Wednesday’s Soup.
The Julienne soup which, as I stated in the receipt for making it, was sufficient for two days, will have kept perfectly well in the refrigerator, or in any cold closet. You have now only to warm it over—not quite to the boil, and it will be even better than upon the first day. It is wise, sometimes, to skip a day with a réchauffé, for fear of wearying those for whose comfort your bills-of-fare are made up.
Boiled Cod.
Sew up the piece of fish in a thin cloth, fitted neatly to the shape, and boil in salted water (boiling from the first), allowing about fifteen minutes per pound. Unwrap carefully and pour over it a sauce made thus:
Heat half a cup of milk and as much water together; stir in a tablespoonful of butter, cut into bits and rolled in flour, and when it has thickened, pour by degrees upon two beaten eggs. Put back into the saucepan and stir for one minute; add salt, chopped parsley, and a dozen capers or nasturtium seeds. Take at once from the fire.
Chicken Patés.
Line your paté-pans with a good paste, made according to either of the receipts already given this month, and bake in a brisk oven.
Mince the chicken left from yesterday. Put the bones and stuffing into a saucepan with two cups of cold water, and stew down to one cup of gravy. Season this well, add three tablespoonfuls of milk when you have strained out the bones, a tablespoonful of butter, and a very little parsley. The stuffing should thicken it sufficiently. Stir in the chicken, warm until hot, but do not let it boil, or it will be spoiled. Fill the paste-shells, having taken them from the tins; arrange upon a hot dish and set within an open oven until they are sent to table.
Cheese Fingers.
Cut good pastry, left from your patés, into strips three inches long and two inches wide. Strew with grated cheese, season with pepper and salt; double the paste upon this lengthwise, and bake in a quick oven. Brush over with beaten egg just before taking them up, and sift a little powdered cheese upon them.
Pile, log-cabin-wise, upon a folded napkin laid within a flat dish, and eat without delay, as they are not good cold.

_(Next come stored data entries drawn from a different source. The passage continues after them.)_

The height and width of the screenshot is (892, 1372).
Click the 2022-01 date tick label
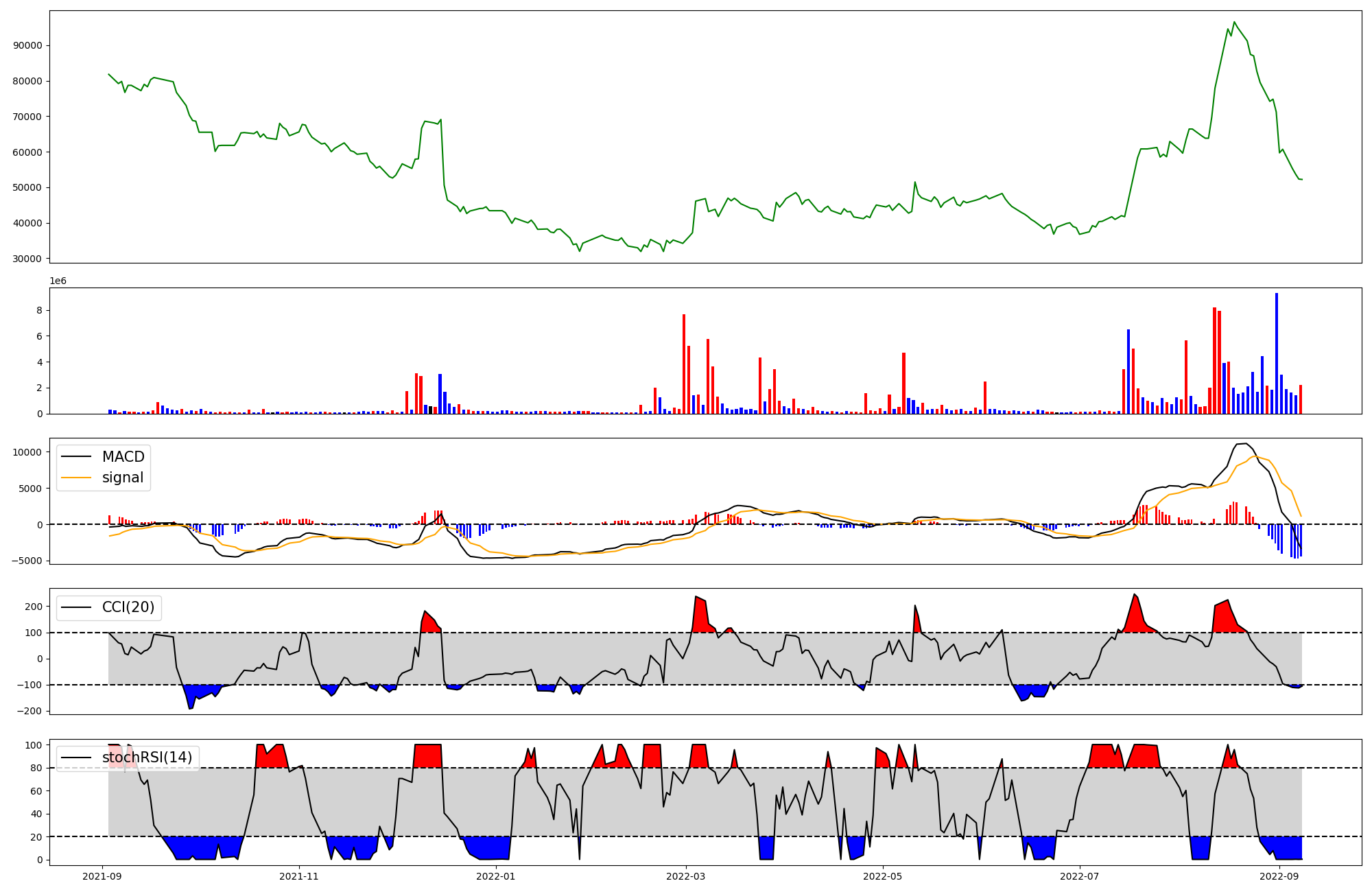(x=495, y=876)
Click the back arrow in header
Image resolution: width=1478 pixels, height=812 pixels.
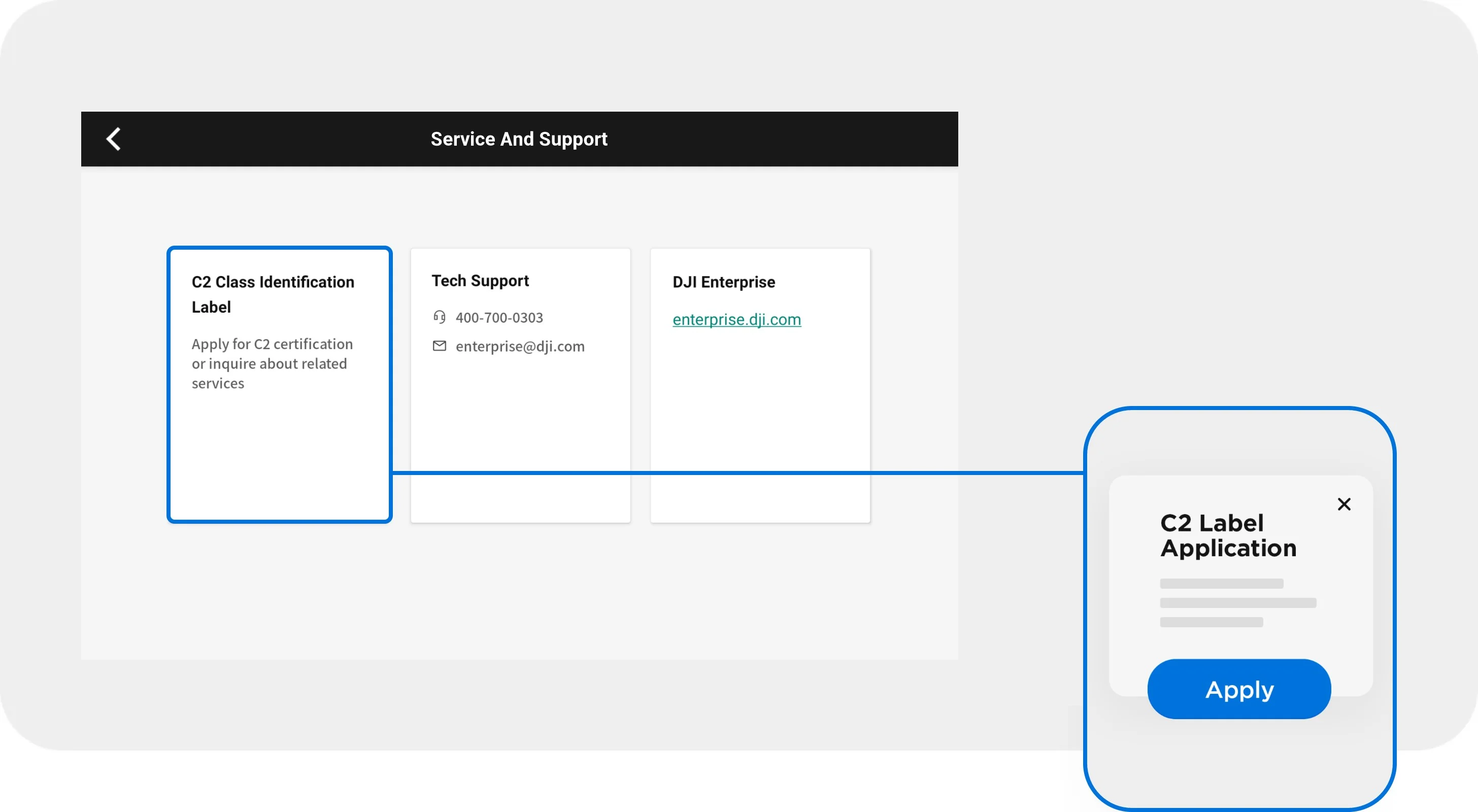(114, 139)
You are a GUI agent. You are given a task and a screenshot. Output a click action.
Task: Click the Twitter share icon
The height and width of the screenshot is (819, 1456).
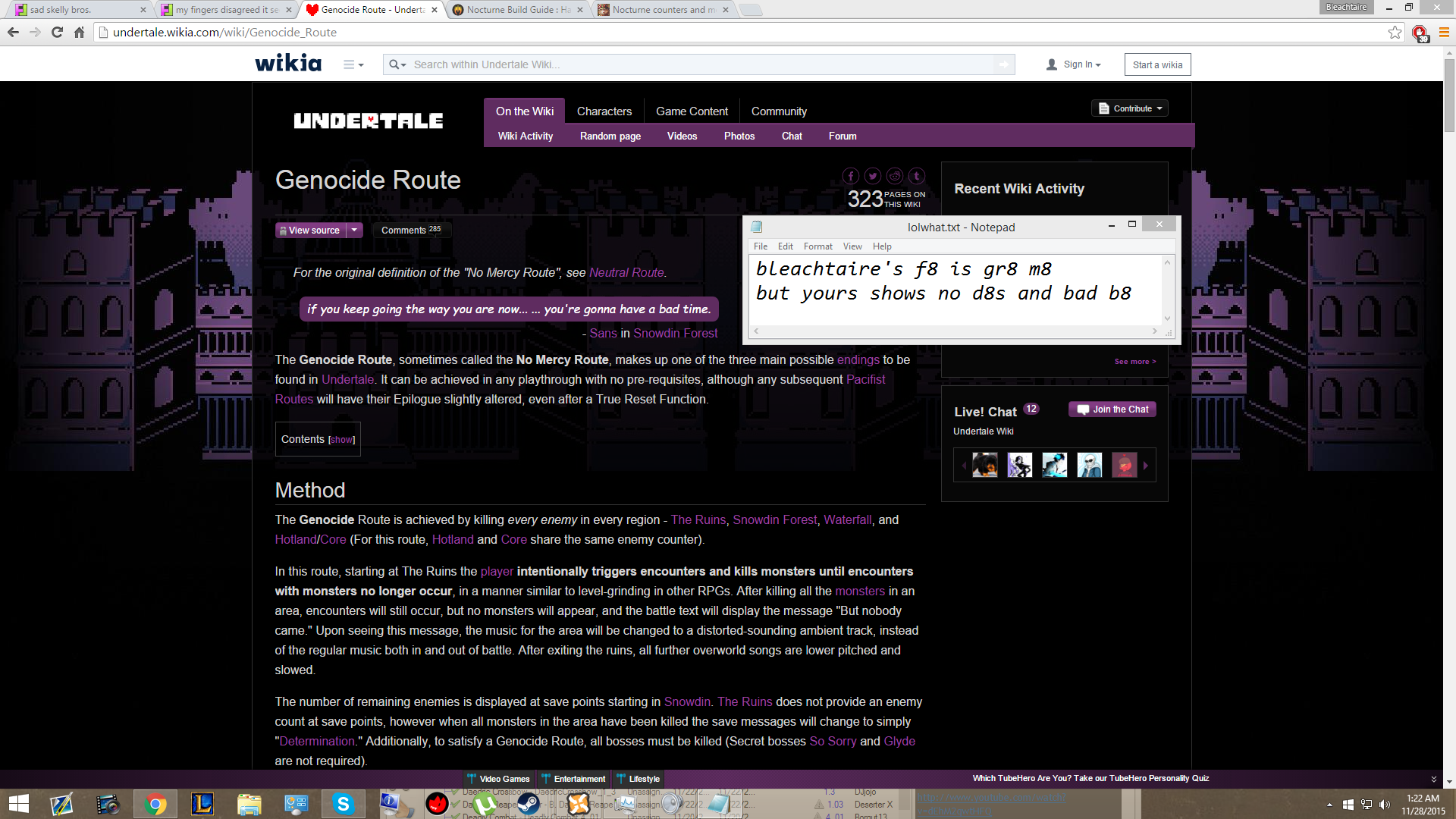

Mashed Potatoes and Mashed Turnips.
The receipts for these standard dishes having been already given this month, it is scarcely necessary to repeat them here. Bear in mind, always, that they must be served hot, and the turnips be well drained.
Sweet Potato Pudding.
- 1 lb. parboiled sweet potatoes.
- ½ cup of butter.
- ¾ cup of white sugar.
- 1 tablespoonful of cinnamon.
- 4 eggs, whites and yolks beaten separately.
- 1 teaspoonful of nutmeg.
- 1 lemon, juice and grated rind.
- 1 glass of brandy.
Let the potatoes get entirely cold, and grate them. Cream the butter and sugar; add the yolks, spice and lemon. Beat the potato in by degrees, to a light paste; then the brandy, lastly the whites. Bake in a buttered dish, and eat cold.